@Victor Eremita,
Sarte's subtitle for Being and Nothingness is "An Essay on Phenomenological Ontology," yet he himself coined the term Existentialism. The alliance between Existentialist and Phenomenological thinking almost seems to blur any distinction for the the purposes of this thread.
We should probably acknowledge that none of the philosophers would be satisfied or happy being called Existentialists or even associated with
any school of thought, and simply accept the term's utility in discussing a group of often independent-minded philosophers with family resemblances.

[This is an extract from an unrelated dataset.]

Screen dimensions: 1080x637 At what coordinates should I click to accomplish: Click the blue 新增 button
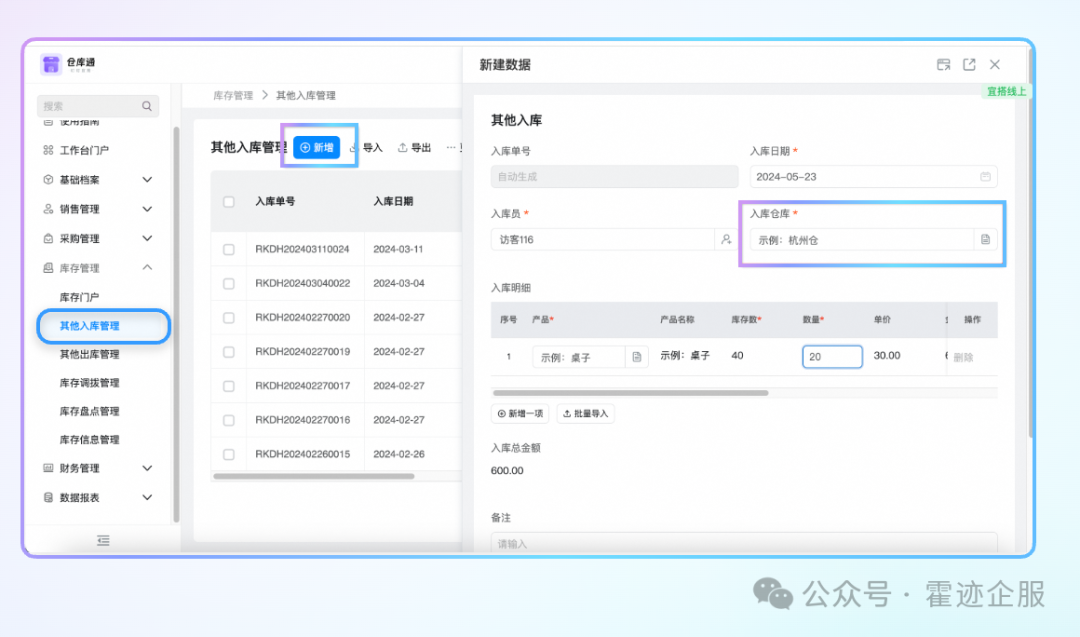[317, 148]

We may wish to say undogmatically and strictly tentatively that what seems to be common amongst these thinkers is that the problem of being and of knowledge cannot be made a subject of objective inquiry, but must begin with the Self's reflection on his own particular existence in time and space; that is to say that in some sense, existence, or "presence" is basic to any understanding of the world from an ontological, ethical and an epistemological horizon. Sartre, in his famous essay "Existentialism is a Humanism," writes that what unites the atheistic and Christian existentialists is a common assumption that "existence precedes essence, or if you prefer, that subjectivity must be the starting point" of philosophical thinking.
We seem to have some more or less clear historical groupings:
I. Precursors---e.g. SK or FWN
II. Mid-Century Existentialists---Jaspers, Sartre, Heidegger
III. Late Existentialists---Schultz, Foucault
In III, one can include many of the contemporary Hermeneutical thinkers as well.